PROBLEM TO SOLVE
Report how many lines of the records below include the word "thống". Give nothing but the number.

DATA
---
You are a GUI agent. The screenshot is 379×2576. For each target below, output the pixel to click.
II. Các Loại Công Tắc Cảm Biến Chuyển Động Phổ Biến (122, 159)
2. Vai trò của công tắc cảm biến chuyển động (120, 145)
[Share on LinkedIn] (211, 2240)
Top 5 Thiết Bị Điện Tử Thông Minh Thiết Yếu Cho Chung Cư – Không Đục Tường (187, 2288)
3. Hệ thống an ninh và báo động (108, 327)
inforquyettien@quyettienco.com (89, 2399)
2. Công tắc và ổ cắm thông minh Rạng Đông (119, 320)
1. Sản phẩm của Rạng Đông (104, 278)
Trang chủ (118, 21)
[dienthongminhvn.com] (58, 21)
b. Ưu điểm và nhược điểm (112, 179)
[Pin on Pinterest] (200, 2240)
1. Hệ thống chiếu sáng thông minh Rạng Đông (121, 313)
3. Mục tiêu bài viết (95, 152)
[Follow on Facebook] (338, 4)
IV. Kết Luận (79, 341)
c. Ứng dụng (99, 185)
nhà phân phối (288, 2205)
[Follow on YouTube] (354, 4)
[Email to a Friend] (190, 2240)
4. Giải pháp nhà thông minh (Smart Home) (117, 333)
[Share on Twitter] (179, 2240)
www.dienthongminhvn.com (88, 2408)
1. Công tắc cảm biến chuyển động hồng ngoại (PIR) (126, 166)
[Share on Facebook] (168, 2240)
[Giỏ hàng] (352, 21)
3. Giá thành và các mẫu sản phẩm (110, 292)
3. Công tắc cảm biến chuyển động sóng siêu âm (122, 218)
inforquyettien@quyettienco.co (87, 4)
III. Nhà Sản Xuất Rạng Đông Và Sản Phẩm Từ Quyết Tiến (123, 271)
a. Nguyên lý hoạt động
---
SOLUTION
2